J'ai omis de préciser que le Planning compte dans ses membres deux associations qui assurent aussi l'accueil de jour de femmes victimes de violences. Une de ces structures, implantée à Montauban, nous alertait sur les dangers d'accueillir des victimes de violences dans des structures inadaptées où elles ne se sentent pas du tout en sécurité et dorment très mal. Une des professionnelles me le disait récemment : il faut, dans un premier temps, permettre à ces femmes de se reposer car les violences les épuisent. Charge aux professionnels de prendre le relais, notamment avec les enfants. Le sentiment de sécurité est également très important et participe directement de l'accompagnement d'ensemble. Notre responsabilité est de leur garantir cette sécurité dans les moments de violence qu'elles traversent.
J'ai répondu en partie sur la formation : les formations des professionnels de santé sont quasiment inexistantes et reposent sur le seul volontariat. C'est un sujet très peu traité. Nous avons travaillé avec des médecins généralistes : bien qu'ils soient aux premières loges en termes de dépistage, ils ne sont pas du tout formés. Quand elles existent, ils sont très demandeurs de formations ; encore faut-il qu'elles soient proposées à des moments où ils peuvent se rendre disponibles. La formation pluridisciplinaire que j'évoquais se tenait par exemple entre 20 et 22 heures, faute de quoi les médecins généralistes n'auraient pas pu être présents.

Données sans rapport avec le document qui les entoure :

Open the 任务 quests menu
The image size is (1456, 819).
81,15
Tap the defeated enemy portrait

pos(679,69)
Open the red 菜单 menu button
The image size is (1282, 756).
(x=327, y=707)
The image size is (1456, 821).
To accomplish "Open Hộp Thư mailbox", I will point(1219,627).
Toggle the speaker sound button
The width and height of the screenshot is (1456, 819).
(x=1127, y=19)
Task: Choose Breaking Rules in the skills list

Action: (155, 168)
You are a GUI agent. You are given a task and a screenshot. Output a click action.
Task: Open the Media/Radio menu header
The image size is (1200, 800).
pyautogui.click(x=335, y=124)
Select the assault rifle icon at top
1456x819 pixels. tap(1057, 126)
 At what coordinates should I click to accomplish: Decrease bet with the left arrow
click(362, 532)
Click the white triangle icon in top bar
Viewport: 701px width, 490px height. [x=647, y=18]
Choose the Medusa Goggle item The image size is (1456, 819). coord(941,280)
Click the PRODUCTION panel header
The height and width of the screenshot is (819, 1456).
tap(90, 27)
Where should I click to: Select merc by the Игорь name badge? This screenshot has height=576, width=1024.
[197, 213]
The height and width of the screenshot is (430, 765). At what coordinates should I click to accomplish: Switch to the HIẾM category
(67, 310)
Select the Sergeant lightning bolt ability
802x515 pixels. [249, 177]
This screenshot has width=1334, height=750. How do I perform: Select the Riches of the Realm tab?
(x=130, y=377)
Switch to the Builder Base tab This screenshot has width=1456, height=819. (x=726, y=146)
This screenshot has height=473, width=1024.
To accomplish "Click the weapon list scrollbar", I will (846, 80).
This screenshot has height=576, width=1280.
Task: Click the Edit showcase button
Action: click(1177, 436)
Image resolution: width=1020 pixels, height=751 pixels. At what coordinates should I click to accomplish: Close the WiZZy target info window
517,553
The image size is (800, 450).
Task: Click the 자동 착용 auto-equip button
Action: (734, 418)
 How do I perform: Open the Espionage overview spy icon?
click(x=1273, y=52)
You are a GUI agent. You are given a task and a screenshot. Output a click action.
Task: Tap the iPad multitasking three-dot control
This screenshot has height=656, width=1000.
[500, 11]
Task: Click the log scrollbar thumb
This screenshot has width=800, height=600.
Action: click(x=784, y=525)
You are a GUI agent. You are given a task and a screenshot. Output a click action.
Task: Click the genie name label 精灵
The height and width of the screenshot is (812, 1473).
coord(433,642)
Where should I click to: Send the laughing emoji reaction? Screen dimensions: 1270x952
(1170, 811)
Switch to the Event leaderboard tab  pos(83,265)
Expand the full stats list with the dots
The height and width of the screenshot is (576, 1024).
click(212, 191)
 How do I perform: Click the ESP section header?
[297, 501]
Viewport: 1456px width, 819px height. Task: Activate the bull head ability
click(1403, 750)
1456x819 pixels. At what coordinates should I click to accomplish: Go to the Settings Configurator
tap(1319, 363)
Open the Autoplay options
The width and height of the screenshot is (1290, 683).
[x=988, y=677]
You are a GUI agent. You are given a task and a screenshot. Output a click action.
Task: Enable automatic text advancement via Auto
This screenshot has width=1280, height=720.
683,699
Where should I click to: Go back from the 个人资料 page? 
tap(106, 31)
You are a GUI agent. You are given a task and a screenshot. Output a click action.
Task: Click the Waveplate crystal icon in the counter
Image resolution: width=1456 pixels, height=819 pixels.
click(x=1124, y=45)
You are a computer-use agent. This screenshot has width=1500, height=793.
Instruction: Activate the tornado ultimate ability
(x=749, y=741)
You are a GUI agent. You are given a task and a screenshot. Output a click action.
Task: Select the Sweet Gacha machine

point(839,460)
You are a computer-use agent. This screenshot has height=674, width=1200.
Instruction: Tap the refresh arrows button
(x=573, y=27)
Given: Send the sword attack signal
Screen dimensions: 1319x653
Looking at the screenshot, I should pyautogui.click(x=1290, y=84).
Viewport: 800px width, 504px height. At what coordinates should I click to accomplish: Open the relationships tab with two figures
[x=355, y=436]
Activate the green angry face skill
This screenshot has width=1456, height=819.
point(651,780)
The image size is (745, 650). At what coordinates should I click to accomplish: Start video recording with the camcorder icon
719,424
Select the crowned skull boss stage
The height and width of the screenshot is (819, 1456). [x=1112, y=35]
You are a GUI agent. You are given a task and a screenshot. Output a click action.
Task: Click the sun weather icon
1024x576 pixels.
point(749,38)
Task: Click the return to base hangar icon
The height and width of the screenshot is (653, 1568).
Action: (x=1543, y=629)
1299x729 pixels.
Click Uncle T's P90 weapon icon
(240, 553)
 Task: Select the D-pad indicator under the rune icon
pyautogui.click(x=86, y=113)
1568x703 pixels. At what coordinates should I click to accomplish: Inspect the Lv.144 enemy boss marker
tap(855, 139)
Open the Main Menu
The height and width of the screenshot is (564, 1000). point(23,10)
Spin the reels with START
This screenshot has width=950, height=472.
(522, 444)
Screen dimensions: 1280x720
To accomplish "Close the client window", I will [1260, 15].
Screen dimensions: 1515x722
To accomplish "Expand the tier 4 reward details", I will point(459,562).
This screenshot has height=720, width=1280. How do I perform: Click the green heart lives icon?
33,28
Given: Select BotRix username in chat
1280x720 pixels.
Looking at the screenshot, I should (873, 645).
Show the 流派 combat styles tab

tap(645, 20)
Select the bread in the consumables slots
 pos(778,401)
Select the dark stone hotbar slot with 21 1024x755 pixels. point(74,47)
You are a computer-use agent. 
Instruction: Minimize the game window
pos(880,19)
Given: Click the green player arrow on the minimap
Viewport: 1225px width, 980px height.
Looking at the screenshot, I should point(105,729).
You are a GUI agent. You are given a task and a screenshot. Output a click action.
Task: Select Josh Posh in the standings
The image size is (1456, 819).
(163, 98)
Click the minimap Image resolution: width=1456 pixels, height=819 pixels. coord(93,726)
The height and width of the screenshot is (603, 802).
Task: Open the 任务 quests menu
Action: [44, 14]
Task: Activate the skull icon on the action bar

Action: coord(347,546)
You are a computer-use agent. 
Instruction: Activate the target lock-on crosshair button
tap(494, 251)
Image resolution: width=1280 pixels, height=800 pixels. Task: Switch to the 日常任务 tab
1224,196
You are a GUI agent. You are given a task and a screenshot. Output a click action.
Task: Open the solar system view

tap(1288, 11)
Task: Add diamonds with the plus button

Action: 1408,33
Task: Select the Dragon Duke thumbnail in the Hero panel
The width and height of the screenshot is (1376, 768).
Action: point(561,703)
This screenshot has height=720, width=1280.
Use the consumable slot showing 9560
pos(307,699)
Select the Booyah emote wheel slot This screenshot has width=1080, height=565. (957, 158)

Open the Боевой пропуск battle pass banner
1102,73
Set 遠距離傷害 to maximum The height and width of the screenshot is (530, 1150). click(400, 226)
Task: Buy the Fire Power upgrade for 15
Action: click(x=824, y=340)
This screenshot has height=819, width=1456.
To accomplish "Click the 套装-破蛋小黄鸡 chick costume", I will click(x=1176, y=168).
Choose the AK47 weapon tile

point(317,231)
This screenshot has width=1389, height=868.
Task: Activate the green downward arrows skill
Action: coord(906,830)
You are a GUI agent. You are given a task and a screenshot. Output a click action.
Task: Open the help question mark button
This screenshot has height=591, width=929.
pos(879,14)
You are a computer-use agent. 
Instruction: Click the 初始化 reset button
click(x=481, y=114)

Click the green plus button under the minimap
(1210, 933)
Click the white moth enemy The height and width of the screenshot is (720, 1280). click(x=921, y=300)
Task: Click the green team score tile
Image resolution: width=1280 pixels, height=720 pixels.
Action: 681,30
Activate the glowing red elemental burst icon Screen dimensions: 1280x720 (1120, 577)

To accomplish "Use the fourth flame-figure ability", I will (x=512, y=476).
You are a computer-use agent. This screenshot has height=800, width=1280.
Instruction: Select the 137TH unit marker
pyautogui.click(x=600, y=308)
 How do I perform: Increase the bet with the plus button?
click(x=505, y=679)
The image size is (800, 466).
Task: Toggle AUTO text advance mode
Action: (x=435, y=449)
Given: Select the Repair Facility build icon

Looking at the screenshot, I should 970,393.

C'est la même chose pour les travailleurs sociaux. Dans les formations qui leur sont dédiées, on commence à voir apparaître les violences mais cela reste très dépendant des personnes qui mettent ces formations en oeuvre. Il faut pourtant le faire en formation initiale et en formation continue.
Les femmes nous disent avoir besoin d'être prises en charge sur le long terme mais aussi de ne pas être considérées uniquement comme victimes de violences ; ces femmes sont actrices de leur vie et ne veulent pas être seulement des victimes. Elles ont aussi des désirs, des souhaits et des projets.
En tant qu'association d'éducation populaire, il nous semble important d'accompagner les personnes là où elles veulent aller. Dans les formations, il est déterminant d'insister sur ce point : des femmes peuvent en effet décider de retourner chez elles ; elles ne vont pas quitter le foyer ou se séparer définitivement du conjoint violent dès la première fois. Les professionnels doivent vraiment savoir qu'on peut parfois partir cinq ou six fois de chez soi avant de partir définitivement. Il faut donc proposer un accompagnement sans jugement.
Sur la question de l'hébergement d'urgence, j'ai déjà évoqué les difficultés qui se posent aujourd'hui et l'importance de mieux considérer la possibilité de faire partir le conjoint violent, ce qui évite par exemple les changements d'école quand on a des enfants. Il faut plus généralement poser la question de la sécurité : on sait que les moments de rencontre avec les enfants sont des moments d'une très grande vulnérabilité pour les femmes. Nous avons des remises d'enfants qui, après des situations de violence, ne sont pas faites en présence de professionnels alors qu'il s'agit d'un moment de danger imminent et de grande peur pour les femmes. Il faut le prendre en compte pour elles mais aussi pour les enfants qui le vivent de cette façon-là.
Il faut former les professionnels de la police, de la justice, mais aussi ceux de l'éducation qui sont peu formés sur ces sujets et qui ne se rendent pas bien compte de ces situations ou, quand ils s'en rendent compte, ne savent pas comment les traiter. C'est essentiel dans la prise en charge à la fois des femmes victimes de violences mais aussi dans celle des enfants. Si on arrive à intégrer cet enjeu dans la définition des modes de garde des enfants, nous aurons fait un grand pas en avant.